Fsssss. Pop!

Happy Solar Calendrical Artifact Of The Hated Romans Who Destroyed Our Holy Temple May Their Names Be Effaced New Year!
Raise your hands, everyone who detected the irony.

(Everyone who detected the irony, raise your hands.)

Two Hands Clapping

ONE OF ANN‘S & MY favorite gestures is to gently upfling the hands at about shoulder height and exclaim, “How did they do that?”

This phrase generally applies to dancers, actors, writers, musicians, singers, comedians, directors and others whose command of craft and muscle produces transcendence: something somehow bigger than the package it came in, and which makes us bigger too.

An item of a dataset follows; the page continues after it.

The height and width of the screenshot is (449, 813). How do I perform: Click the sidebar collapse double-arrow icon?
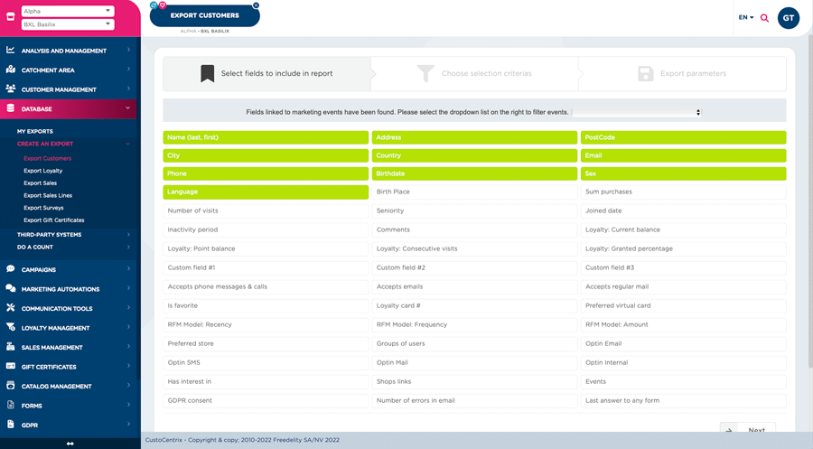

But the arts aren’t all that produce that effect. Birds munching spiders on the windowsills. Baby deer who know how to stand up and find mom. Tube worms. Great chains of galaxies distill wonder into every atom, every second. Don’t let this one pass uncelebrated — applaud a sunset today!

Sound Advice

LIKE MANY LATE 20th/EARLY 21st CENTURY Westerners, I have seen a lot of music in my day. This makes me prone to “ohrwurms,” as the the Germans call them — “earworms” — those annoying songs in your head that JUST WON’T STOP excuse me.

A new weapon has been unveiled in the fight against unwanted brain abrasion. Simply point your browser to http://unhearit.com/ for Unhearit.com: Get That Damn Song Out Of Your Head. They’ll instantly give you a catchy tune that’ll knock the one in your head right into next week. (This week, of course, you’ll be hearing the one you clicked on, unless it sets up one of those standing waves where you contemplate Tolstoy’s white horse for twenty minutes before going about your business. Me, I’m going to put on a little Schumann.)

A Sack Of Cashews

JINGLE. SLAM.

1978. THREE A.M. 7-Eleven. Very hungry. Looking for the little heat-lamp-warmed nut-variety display thing. Cashews are definitely NEEDED. NEEDED NOW.